§ REQUIRED ACTION
Your answer must match the data word for word.

DATA LISTING: Begin

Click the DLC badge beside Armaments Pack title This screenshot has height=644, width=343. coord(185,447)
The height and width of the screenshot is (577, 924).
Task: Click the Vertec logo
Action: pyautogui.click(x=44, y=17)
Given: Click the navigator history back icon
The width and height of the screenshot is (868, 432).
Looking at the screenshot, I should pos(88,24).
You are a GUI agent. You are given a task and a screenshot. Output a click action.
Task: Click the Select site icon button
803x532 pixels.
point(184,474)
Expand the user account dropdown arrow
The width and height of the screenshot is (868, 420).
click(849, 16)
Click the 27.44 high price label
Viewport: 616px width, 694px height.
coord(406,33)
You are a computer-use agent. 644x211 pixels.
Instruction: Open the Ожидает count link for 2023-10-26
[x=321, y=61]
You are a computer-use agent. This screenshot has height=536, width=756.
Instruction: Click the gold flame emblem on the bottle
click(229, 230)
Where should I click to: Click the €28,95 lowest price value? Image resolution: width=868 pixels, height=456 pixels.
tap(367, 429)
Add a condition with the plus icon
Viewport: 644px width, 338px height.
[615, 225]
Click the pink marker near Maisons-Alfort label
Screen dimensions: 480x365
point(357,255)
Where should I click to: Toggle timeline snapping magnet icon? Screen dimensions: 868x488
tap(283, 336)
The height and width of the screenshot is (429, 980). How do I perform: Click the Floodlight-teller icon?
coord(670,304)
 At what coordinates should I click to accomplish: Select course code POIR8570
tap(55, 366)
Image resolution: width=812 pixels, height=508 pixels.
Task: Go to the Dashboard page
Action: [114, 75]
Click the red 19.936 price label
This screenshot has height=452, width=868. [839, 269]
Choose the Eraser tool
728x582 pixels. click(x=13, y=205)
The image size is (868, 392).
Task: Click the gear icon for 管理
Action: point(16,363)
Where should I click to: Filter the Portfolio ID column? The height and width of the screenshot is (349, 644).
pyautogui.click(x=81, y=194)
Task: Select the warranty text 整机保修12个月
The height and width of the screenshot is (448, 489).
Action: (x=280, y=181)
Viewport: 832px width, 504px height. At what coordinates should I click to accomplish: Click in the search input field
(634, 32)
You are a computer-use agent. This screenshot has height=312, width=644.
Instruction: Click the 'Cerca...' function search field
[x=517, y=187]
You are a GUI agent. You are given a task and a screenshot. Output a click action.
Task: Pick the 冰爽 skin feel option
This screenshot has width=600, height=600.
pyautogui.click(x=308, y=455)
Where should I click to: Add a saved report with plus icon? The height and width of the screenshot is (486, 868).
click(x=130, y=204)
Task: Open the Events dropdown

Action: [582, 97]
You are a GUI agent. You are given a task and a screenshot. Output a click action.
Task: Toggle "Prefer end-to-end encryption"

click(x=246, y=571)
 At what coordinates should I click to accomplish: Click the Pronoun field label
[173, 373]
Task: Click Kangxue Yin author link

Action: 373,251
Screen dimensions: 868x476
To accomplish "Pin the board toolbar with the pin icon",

DATA LISTING: End

§ SOLUTION FOR THIS PROBLEM
Click the DLC badge beside Armaments Pack title This screenshot has height=644, width=343. coord(185,447)
The height and width of the screenshot is (577, 924).
Task: Click the Vertec logo
Action: pyautogui.click(x=44, y=17)
Given: Click the navigator history back icon
The width and height of the screenshot is (868, 432).
Looking at the screenshot, I should pos(88,24).
You are a GUI agent. You are given a task and a screenshot. Output a click action.
Task: Click the Select site icon button
803x532 pixels.
point(184,474)
Expand the user account dropdown arrow
The width and height of the screenshot is (868, 420).
click(849, 16)
Click the 27.44 high price label
Viewport: 616px width, 694px height.
coord(406,33)
You are a computer-use agent. 644x211 pixels.
Instruction: Open the Ожидает count link for 2023-10-26
[x=321, y=61]
You are a computer-use agent. This screenshot has height=536, width=756.
Instruction: Click the gold flame emblem on the bottle
click(229, 230)
Where should I click to: Click the €28,95 lowest price value? Image resolution: width=868 pixels, height=456 pixels.
tap(367, 429)
Add a condition with the plus icon
Viewport: 644px width, 338px height.
[615, 225]
Click the pink marker near Maisons-Alfort label
Screen dimensions: 480x365
point(357,255)
Where should I click to: Toggle timeline snapping magnet icon? Screen dimensions: 868x488
tap(283, 336)
The height and width of the screenshot is (429, 980). How do I perform: Click the Floodlight-teller icon?
coord(670,304)
 At what coordinates should I click to accomplish: Select course code POIR8570
tap(55, 366)
Image resolution: width=812 pixels, height=508 pixels.
Task: Go to the Dashboard page
Action: [114, 75]
Click the red 19.936 price label
This screenshot has height=452, width=868. [839, 269]
Choose the Eraser tool
728x582 pixels. click(x=13, y=205)
The image size is (868, 392).
Task: Click the gear icon for 管理
Action: point(16,363)
Where should I click to: Filter the Portfolio ID column? The height and width of the screenshot is (349, 644).
pyautogui.click(x=81, y=194)
Task: Select the warranty text 整机保修12个月
The height and width of the screenshot is (448, 489).
Action: (x=280, y=181)
Viewport: 832px width, 504px height. At what coordinates should I click to accomplish: Click in the search input field
(634, 32)
You are a computer-use agent. This screenshot has height=312, width=644.
Instruction: Click the 'Cerca...' function search field
[x=517, y=187]
You are a GUI agent. You are given a task and a screenshot. Output a click action.
Task: Pick the 冰爽 skin feel option
This screenshot has width=600, height=600.
pyautogui.click(x=308, y=455)
Where should I click to: Add a saved report with plus icon? The height and width of the screenshot is (486, 868).
click(x=130, y=204)
Task: Open the Events dropdown

Action: [582, 97]
You are a GUI agent. You are given a task and a screenshot. Output a click action.
Task: Toggle "Prefer end-to-end encryption"

click(x=246, y=571)
 At what coordinates should I click to accomplish: Click the Pronoun field label
[173, 373]
Task: Click Kangxue Yin author link

Action: 373,251
Screen dimensions: 868x476
To accomplish "Pin the board toolbar with the pin icon",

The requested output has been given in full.